The only way to protect ourselves and our children is for all mothers to stand together.

During the “interview” they tried to intimidate her. The night before, they threatened to separate her from her son forever, telling her that no one was waiting for her to return home with her child. It was all a filthy lie: no mother abandoned her, and neither did we abandon her son.

I fear for her and for her little boy because in previous demonstrations she has also been summoned for “interviews” and intimidated. This neighbor is also a single mother who lives only with her son. She, too, suffers the desperation of spending sleepless nights amid heat and mosquitoes during nearly perpetual blackouts; with hunger and no way to cook because there is no gas, while LPG is sold in US dollars.

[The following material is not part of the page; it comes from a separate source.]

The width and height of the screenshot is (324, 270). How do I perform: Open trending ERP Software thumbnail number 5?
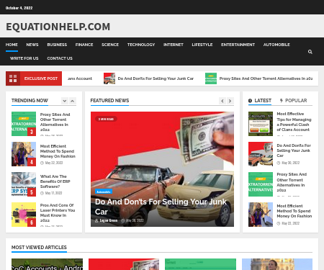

And repression falls hardest on women’s bodies, on non-white mothers, on women from marginalized, criminalized, and impoverished neighborhoods.

On Monday, June 1, we had electricity from 1:15 a.m. until 4:00 p.m.—only until four in the afternoon—and while I try to record this so that memory is not lost, we are once again without power.

Hunger, insomnia, the constant state of alert, the lack of water, all of it remains… hanging over us, over our children, over our bodies.

We return to near-perpetual blackout conditions while a group of henchmen revel in continuing to harm us. You in power are no different from the Batista regime you boast so much about having fought. You are no different from Hitler, Franco, Mussolini, or the Soviets with their gulags… You continue harming us, cursing this island, treating us as something less than animals. You are not even capable of acknowledging that you are hurting us and driving us toward extinction.

What you still fail to recognize, above all, is that your disease of arrogant ego and corrupt power—the very thing you boast about—will indeed end up destroying us, but… upon whom will you then exercise your power, your arrogance, your unchecked corruption? Have you thought about that? What good is proclaiming yourselves powerful if you leave not a single living person over whom to exercise that power?

You inspire disgust and pity because when there is no one left for you to devour, you will have to devour one another. We will not bring you down—you are bringing yourselves down.

You who misgovern are the worst plague upon this land. You are condemned… And you know it.


This article was translated into English from the original in Spanish.